SEC and CFTC seek comment on portfolio margining harmonization
The agencies asked whether portfolio margining should be aligned across securities and derivatives, a move that could force clients to revisit collateral and capital.

The SEC and CFTC have opened a 60-day comment window on whether portfolio margining and cross-margining rules should be harmonized across securities, security-based swaps, futures, swaps and related positions, putting banks, broker-dealers and derivatives users on a short clock to assess the impact. For KPMG, the immediate work sits with risk, regulatory, valuation and derivatives specialists, the people clients call when collateral, documentation and capital treatment all have to line up at once.
The joint request, issued June 26, 2026, asks market participants how greater coordination or alignment could improve risk-management efficiency, reduce market fragmentation and enhance customer protections within each agency’s statutory authority. The SEC’s rule filing says the commissions want input on further implementing portfolio margining and cross-margining of securities and derivatives subject to the jurisdiction of either or both agencies. That is the kind of technical signal that quickly turns into operating questions for treasury, legal, trading and compliance teams: which entities would qualify, how netting would work, what controls would need to change and where existing systems would need rework.

The policy backdrop is already moving in the same direction. On March 11, 2026, the agencies announced a Memorandum of Understanding to guide coordination and collaboration, support lawful innovation, uphold market integrity and protect investors and customers. Both agencies now frame the SEC-CFTC Harmonization Initiative as an effort to reduce duplicative regulation and give markets more clarity, which makes the portfolio-margining request look less like a one-off consultation and more like part of a broader push to narrow gaps between adjacent regimes.

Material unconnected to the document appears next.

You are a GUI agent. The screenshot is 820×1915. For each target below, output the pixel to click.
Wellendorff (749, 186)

That matters inside KPMG because harmonization touches several service lines at once. Regulatory teams will need to map which provisions could be aligned and which are likely to stay separate. Derivatives specialists will have to translate any new treatment into clearing and margin workflows. Valuation teams may be pulled into questions about how exposures are measured across products, while capital-planning advisers will need to test whether a more unified framework changes collateral efficiency or the economics of legal entity structures. The practical client question is not just whether rules converge, but how quickly firms can change controls, documentation, model governance and reporting without creating new operational risk.

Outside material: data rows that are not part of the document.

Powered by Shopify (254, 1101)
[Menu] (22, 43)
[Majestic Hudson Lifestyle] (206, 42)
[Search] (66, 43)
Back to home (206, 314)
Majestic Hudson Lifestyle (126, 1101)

The comment period is especially relevant for firms already watching industry pressure for alignment. SIFMA and the International Swaps and Derivatives Association submitted comments on May 19, 2026 in support of further harmonization, and ISDA said in October 2025 that U.S. derivatives rules remain complex, overlap in key areas and rely too heavily on no-action relief. ISDA also linked portfolio margining to Treasury clearing expected to begin at the end of 2026, a timeline that could force firms to think about multiple margin and collateral changes before year-end. For KPMG teams serving derivatives-intensive clients, that makes the next 60 days a first test of where advisory demand is likely to land.